• Set task:
List every line of the records that contains the word "This", treating uppercase and lowercase as different.

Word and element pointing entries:
####

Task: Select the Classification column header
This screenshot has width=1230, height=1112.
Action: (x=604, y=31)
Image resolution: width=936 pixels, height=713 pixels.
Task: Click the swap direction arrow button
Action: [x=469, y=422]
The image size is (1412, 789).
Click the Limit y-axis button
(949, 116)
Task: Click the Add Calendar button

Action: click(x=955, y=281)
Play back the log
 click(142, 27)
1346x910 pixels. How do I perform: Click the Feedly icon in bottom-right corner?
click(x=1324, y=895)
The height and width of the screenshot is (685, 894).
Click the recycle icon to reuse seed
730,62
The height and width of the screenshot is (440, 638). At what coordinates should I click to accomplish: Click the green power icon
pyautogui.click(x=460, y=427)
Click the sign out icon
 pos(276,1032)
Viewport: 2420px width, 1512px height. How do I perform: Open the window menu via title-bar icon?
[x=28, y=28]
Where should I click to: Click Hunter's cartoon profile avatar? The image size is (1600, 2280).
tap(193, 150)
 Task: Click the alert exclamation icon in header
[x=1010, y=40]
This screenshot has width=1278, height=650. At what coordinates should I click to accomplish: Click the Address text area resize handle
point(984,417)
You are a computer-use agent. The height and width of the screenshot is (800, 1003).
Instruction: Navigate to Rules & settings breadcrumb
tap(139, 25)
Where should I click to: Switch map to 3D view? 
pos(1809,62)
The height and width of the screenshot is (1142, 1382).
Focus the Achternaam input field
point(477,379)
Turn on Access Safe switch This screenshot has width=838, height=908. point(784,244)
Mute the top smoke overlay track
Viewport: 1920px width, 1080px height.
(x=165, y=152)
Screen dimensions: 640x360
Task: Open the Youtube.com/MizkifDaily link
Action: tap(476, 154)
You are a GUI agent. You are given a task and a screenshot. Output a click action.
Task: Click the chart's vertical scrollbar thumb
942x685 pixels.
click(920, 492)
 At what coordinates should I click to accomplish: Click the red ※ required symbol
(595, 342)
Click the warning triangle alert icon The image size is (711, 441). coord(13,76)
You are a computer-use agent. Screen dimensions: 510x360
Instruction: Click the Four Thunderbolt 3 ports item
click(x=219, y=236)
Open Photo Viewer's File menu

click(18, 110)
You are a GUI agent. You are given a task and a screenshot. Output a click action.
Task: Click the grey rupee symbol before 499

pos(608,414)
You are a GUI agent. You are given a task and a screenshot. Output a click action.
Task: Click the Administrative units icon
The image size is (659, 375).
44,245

####

• Full response:
This screenshot has width=1230, height=1112.
This screenshot has width=1278, height=650. At what coordinates should I click to accomplish: Click the Address text area resize handle
Turn on Access Safe switch This screenshot has width=838, height=908. point(784,244)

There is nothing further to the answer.